*Study material*:

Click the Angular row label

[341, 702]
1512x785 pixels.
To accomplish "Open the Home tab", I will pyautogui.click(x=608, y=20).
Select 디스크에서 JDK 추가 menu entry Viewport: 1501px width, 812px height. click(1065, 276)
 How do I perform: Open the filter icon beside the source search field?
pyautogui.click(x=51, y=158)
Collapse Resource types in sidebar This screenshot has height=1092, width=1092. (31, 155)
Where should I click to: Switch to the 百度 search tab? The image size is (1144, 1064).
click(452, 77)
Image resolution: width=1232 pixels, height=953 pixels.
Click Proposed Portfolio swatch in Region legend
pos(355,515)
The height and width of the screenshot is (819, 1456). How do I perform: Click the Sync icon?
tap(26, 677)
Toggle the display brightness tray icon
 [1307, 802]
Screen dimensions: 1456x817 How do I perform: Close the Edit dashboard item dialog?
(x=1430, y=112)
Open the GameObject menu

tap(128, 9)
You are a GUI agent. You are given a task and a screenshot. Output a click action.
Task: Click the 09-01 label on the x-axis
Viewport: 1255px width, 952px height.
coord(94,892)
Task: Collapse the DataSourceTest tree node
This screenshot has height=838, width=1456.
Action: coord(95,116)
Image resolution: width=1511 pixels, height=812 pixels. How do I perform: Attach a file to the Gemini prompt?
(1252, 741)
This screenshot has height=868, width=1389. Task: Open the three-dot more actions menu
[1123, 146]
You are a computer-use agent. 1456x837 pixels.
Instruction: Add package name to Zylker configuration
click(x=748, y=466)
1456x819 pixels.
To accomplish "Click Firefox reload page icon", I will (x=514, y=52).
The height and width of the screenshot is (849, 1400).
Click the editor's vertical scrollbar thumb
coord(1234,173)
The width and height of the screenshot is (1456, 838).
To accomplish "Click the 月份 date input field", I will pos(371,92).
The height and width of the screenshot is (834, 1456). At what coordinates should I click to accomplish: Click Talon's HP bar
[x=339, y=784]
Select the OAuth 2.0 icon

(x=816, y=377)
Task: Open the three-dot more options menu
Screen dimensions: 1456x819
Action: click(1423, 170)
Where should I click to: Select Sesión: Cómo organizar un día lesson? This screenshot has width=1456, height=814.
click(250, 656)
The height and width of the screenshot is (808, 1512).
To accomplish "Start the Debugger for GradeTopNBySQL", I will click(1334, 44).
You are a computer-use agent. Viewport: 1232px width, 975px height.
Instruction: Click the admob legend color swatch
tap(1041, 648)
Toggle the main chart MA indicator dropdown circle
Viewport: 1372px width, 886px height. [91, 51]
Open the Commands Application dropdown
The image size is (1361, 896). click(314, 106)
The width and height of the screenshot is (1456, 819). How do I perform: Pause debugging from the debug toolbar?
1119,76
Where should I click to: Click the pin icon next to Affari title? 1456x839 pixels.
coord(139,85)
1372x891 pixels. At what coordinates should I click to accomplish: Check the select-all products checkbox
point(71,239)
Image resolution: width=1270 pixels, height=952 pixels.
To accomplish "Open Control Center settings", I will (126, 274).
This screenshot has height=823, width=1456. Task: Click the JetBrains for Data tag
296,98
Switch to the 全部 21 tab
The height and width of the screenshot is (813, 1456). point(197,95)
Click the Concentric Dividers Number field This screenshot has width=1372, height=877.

*What is being asked*: Beginning with the line containing "Collapse Resource types" in the material above, copy every line exactly until you have copied the line containing "Image resolution: width=1232".

*Response below*:
Collapse Resource types in sidebar This screenshot has height=1092, width=1092. (31, 155)
Where should I click to: Switch to the 百度 search tab? The image size is (1144, 1064).
click(452, 77)
Image resolution: width=1232 pixels, height=953 pixels.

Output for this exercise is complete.